▶ Exercise brief
Please return each of the entries exactly, minus their pictures.
START Dataset excerpts
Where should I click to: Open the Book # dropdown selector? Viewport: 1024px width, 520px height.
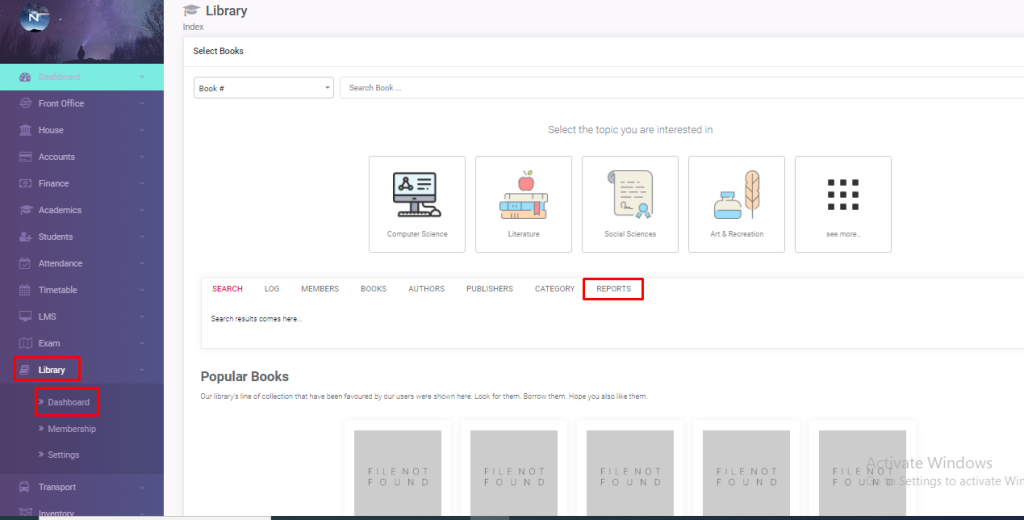pos(263,88)
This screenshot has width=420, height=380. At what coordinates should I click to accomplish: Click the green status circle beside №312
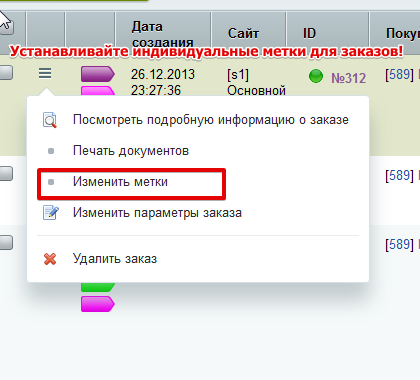pyautogui.click(x=316, y=76)
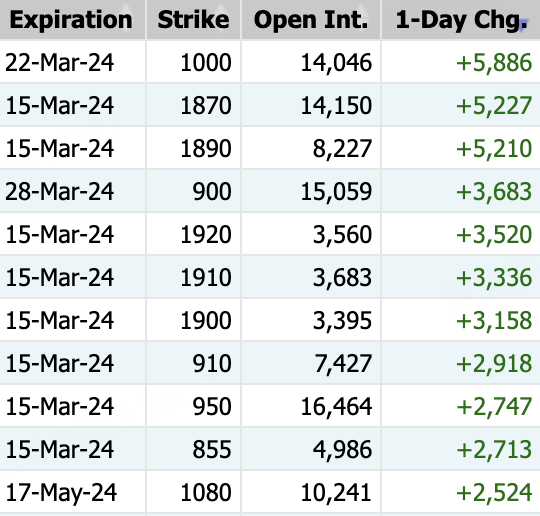The width and height of the screenshot is (540, 516).
Task: Click the +3,158 change value
Action: [494, 320]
END Dataset excerpts
▶ Exercise solution
Where should I click to: Open the Book # dropdown selector? Viewport: 1024px width, 520px height.
pos(263,88)
This screenshot has width=420, height=380. At what coordinates should I click to accomplish: Click the green status circle beside №312
pyautogui.click(x=316, y=76)
The width and height of the screenshot is (540, 516).
Task: Click the +3,158 change value
Action: [494, 320]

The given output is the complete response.